Pearson (21 déc 2007)
Aucune raison de
paniquer
Le cours est pénalisé par l’offensive de Murdoch sur le
front de l’édition économique. A tort selon nous au vu des bonnes perspectives
de l’édition scolaire. L’action est bon marché. ACHETER.
En cette période propice aux bilans, force est de constater que
la performance boursière de Pearson en 2007 aura laissé à désirer. Bien sûr,
ceci s’inscrit dans un contexte de repli généralisé des marchés financiers
depuis l’été, mais cela n’explique pas tout. Depuis le rachat de Dow Jones (Wall
Street Journal) par News Corp. (famille Murdoch), beaucoup s’interrogent en
effet sur l’avenir de la filiale de Pearson qui édite les magazines économiques
(Financial Times), les ambitions de Murdoch pour le site internet du WSJ
(décupler les abonnements en rendant l’accès gratuit) représentant une sérieuse
menace pour le site FT.com, mais aussi pour les éditions papier.

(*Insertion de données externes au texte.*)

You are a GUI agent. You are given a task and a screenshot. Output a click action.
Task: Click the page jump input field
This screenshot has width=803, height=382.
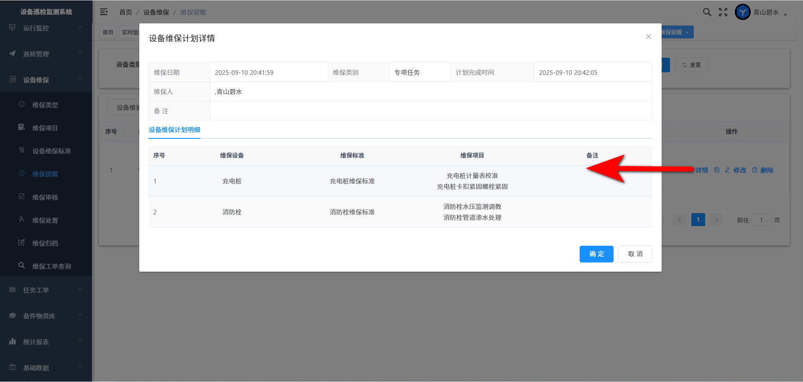tap(761, 220)
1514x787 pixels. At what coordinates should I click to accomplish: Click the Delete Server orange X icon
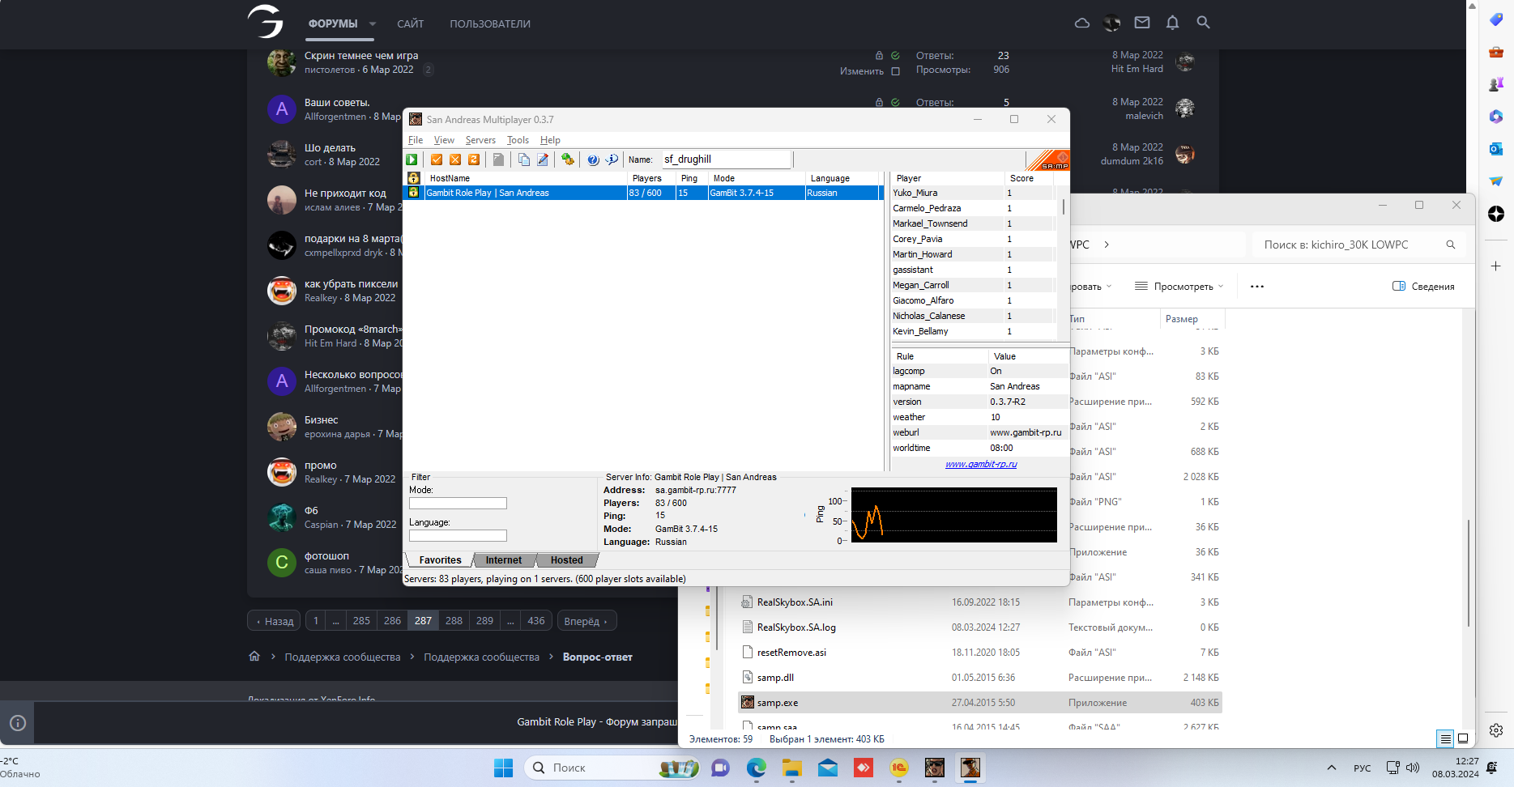[455, 160]
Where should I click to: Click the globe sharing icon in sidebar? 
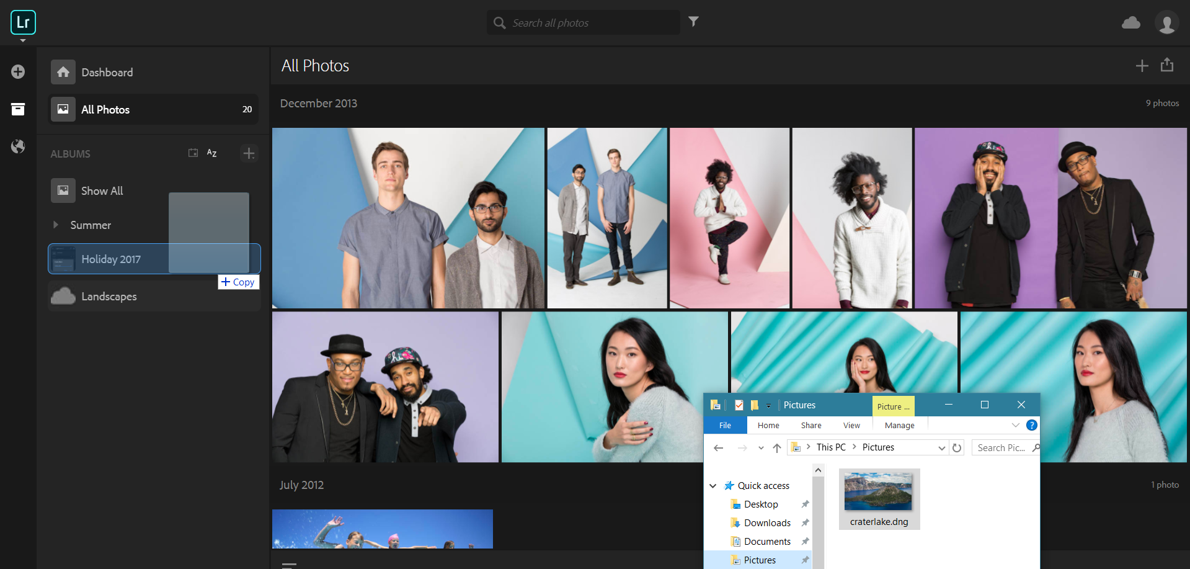coord(18,146)
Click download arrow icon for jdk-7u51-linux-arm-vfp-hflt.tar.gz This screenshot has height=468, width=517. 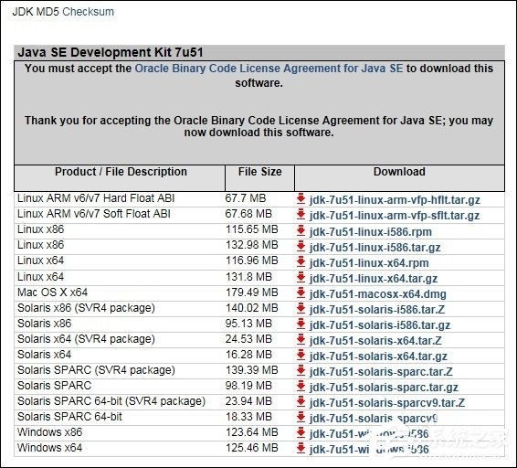point(301,199)
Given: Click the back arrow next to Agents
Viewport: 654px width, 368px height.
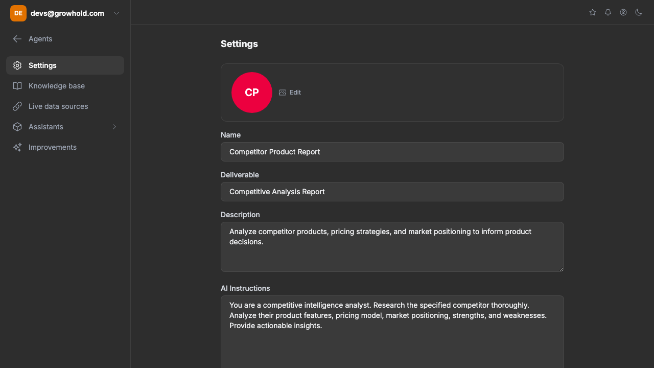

Néanmoins,
l’éventuel impact de cette offensive sur les résultats de Pearson doit selon
nous être relativisé, les éditions économiques n’ayant contribué qu’à hauteur de
5,4 % au bénéfice opérationnel de l’entreprise en 2006, contribution qui va
du reste encore diminuer après la cession des Echos à LVMH. Nous constatons
d’ailleurs, au vu des cessions et rachats des dernières années, que Pearson
s’oriente de plus en plus vers son cœur de métier, l’édition scolaire. Dans ce
contexte, nos prévisions de bénéfice par action pour 2007 et 2008 restent
inchangées à respectivement 46,3 et 50,8 pence.
Cours au moment de
l'analyse : 711,50 p.
N°1 mondial de l’édition scolaire, aussi
propriétaire de la maison d’édition Penguin et d’un portefeuille de revues
économiques (Financial Times).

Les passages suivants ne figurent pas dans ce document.